How do you work with clients? Is it expensive?
It’s not nearly as expensive as most people think it is. Although, I realize that ‘expense’ is a relative term. If you don’t have the money, anything is expensive. Indie artists especially tend to shy away from a publicist or even talking to people about doing PR because they think that it’s only fancy people or movie stars or major label artists that have publicists. They think they can’t afford someone like me.
And that’s just not true, because what I do is try and put things together, put packages together based on their needs. I tailor it from consultations for $100/hr all the way up to retainer agreements where it could go up to $1,000 or $1,500 dollars a month. At that point, you basically have me on call for, well, not 24-7, but as close to 24-7 as one could need.
Three things artists should be doing today to grow their fan-base and move their careers forward:
- Maintain your social media, i.e.

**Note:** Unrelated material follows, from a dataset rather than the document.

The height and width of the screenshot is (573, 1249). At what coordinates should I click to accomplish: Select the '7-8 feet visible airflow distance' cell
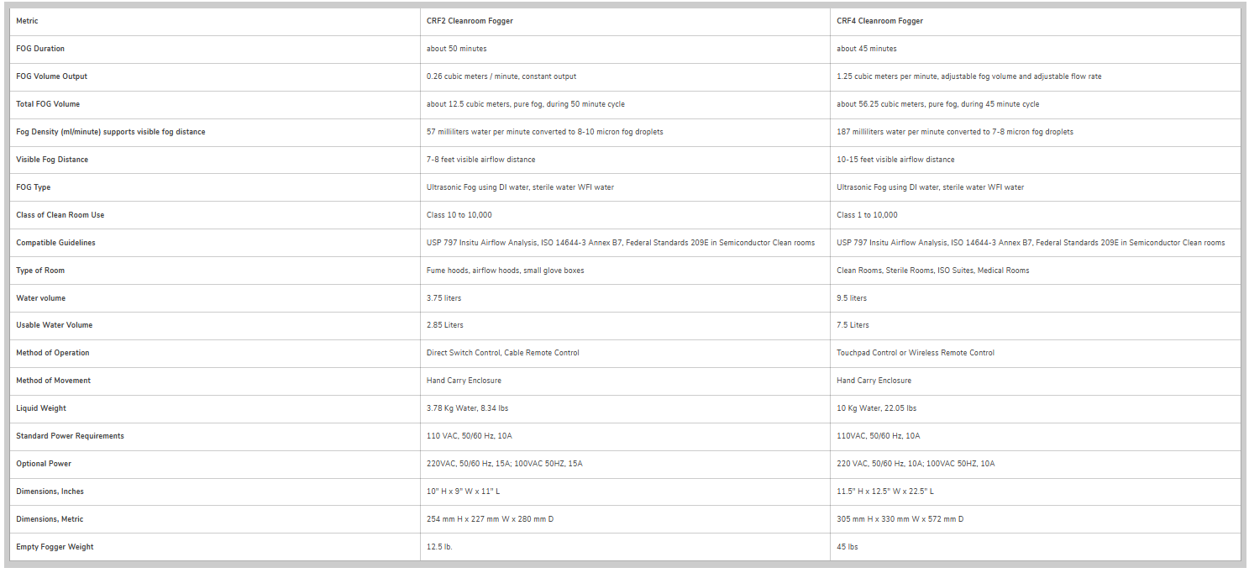tap(480, 160)
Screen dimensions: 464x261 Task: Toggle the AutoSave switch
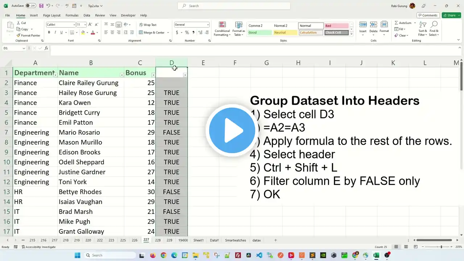[x=30, y=6]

Facebook, Twitter, Instagram, on a consistent basis. Don’t just post pictures, “Hey, here’s me on tour.” And then a month later post, “Oh yeah, I’m going to get ice cream today.” You are not going to engage with fans, especially with all the algorithms and however Facebook is working these days. People don’t see your posts in their newsfeed. So you have to be consistent about it. I like to use the 80/20 rule. What that means is that you don’t want to be constantly battering your fans with messages. Like constantly encouraging your fans to listen to your music, or go to your SoundCloud, listen to your new song, buy this new record, etc. Instead, you want to give them something to connect with you. Fans want to feel like a part of what you are doing, like a friend.

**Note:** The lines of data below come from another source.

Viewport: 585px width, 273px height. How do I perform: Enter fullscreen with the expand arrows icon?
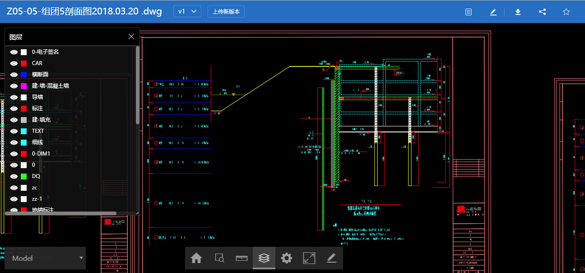click(309, 258)
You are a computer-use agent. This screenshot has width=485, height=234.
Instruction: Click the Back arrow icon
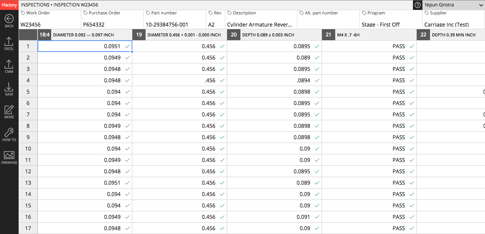[9, 19]
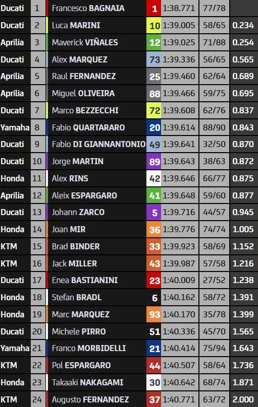The image size is (258, 407).
Task: Select Joan Mir's orange number 36 badge
Action: point(153,230)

- In order to grow your fanbase, bands and artists should research their current fan-base to see what they are doing on Facebook and Twitter. They should pay attention to what their fans are doing, and those are things that are not just related to you. Then start following some of those hashtags and groups. Interact with those people, because if your current fans are interacting with those people, then there is a tendency that they will have similar tastes in music. And that is a whole new potential fan-base that you could be tapping into.

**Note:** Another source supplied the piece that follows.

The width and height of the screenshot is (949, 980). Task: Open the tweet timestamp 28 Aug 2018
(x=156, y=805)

- If artists really want to move their career forward and it’s not just their hobby, they need to start looking at what they do as a business. And treat it as such. That could mean talking to a publicist, or finding a manager. Have someone handle the business aspect of things. Not everyone’s drummer is an MBA, so have someone handle the business aspect for you. And make sure that you are putting a professional product out there. Don’t have typos on your social media or on your website or in your bio. Little things like that scream that you are not serious about what you do.